The reserve ratio -- the amount of money a bank must keep at the central bank -- will increase 0.5 percentage point to 10.5 percent on yuan deposits starting on April 16, the People's Bank of China said on its Website on Thursday. That's the same amount as the last five increases.
The central bank is concerned that cash from a record trade surplus is stoking excess investment in an economy that expanded 10.7 percent last year, the fastest in more than a decade.
The central bank uses reserve requirements, interest rates and treasury bill sales to soak up cash from a trade surplus that reached 177.5 billion U.S. dollars last year.
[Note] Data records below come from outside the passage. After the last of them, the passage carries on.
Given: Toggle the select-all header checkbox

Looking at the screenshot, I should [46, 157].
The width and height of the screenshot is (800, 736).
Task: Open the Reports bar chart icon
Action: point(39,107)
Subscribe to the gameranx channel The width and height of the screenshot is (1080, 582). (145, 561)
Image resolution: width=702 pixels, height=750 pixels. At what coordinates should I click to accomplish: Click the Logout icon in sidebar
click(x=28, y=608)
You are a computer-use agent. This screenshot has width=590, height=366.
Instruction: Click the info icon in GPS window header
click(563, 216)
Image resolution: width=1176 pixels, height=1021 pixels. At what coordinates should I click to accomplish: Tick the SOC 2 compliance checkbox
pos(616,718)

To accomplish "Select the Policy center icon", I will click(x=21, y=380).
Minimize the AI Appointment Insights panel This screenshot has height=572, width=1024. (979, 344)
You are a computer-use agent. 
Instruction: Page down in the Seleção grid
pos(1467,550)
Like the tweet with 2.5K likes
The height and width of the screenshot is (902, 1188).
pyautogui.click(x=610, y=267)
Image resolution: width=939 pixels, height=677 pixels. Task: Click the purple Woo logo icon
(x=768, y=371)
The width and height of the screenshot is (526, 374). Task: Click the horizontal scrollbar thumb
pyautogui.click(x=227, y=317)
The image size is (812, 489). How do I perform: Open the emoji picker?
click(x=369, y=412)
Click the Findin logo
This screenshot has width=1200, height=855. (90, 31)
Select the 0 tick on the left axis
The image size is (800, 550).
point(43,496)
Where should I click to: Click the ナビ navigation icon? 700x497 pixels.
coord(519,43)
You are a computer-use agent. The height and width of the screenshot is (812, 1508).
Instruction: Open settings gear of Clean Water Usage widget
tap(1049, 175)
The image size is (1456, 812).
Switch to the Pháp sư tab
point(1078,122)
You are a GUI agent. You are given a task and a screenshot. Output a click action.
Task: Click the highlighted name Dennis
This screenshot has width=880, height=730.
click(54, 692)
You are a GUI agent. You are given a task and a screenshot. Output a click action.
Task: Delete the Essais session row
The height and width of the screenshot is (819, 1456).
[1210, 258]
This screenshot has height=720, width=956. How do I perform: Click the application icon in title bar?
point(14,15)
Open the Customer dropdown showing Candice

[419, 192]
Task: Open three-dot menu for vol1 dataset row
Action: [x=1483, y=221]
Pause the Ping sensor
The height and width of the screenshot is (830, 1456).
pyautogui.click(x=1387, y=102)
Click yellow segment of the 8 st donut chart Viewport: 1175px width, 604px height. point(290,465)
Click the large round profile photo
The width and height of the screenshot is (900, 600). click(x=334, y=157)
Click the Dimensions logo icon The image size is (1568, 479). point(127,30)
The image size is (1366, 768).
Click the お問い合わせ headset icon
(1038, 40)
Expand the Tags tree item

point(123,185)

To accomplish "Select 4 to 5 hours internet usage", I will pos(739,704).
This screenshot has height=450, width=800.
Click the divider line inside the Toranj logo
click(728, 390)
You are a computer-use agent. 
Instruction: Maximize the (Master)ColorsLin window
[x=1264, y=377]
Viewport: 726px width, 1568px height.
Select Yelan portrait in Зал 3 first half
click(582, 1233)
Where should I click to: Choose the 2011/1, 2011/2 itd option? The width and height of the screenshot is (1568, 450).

The trade surplus surged ninefold in February from a year earlier to 23.8 billion dollars, the second-highest on record.
The central bank raised interest rates last month to an eight-year high to reduce the risk of loans fueling inflation and asset bubbles.
'The PBOC will maintain its stable money policy to strengthen its liquidity management,' the central bank said.
'We will prevent rapid credit growth and guide financial institutions to improve their credit structure and help boost healthy economic development.'
Economists forecast additional moves by the central bank this year.
'We have been expecting the PBOC to raise the reserve requirement rate once a quarter this year -- removing 160 billion yuan (20.7 billion dollars) from the bank each time,' said Stephen Green, a Standard Chartered Bank senior economist.
'This is the third move this year already, so we are now raising our view to six moves in total this year, bringing us to a reserve requirement ratio of 12 percent by year end,' he said.
The central bank raised the benchmark interest rate for one-year loans by 0.27 percentage point to 6.39 percent on March 18. The one-year deposit rate rose the same amount to 2.79 percent.
There have been five interest rate hikes since October 29, 2004. Even so, new loans extended by commercial banks reached 413.8 billion yuan in February, up 264.7 billion yuan from the same period last year.
Tao Dong, a Credit Suiss economist, said administrative measures specifically targeting aggressive lenders are possible.
The central bank, which aims to maintain the country's inflation rate below 3 percent and broad money supply, or M2, under 16 percent this year, may also be forced to sell more treasury bills to soak up excess liquidity.
PBOC Deputy Governor Wu Xiaoling acknowledged on Sunday that the bank may have to take further steps as the trade surplus expands and price pressures increase.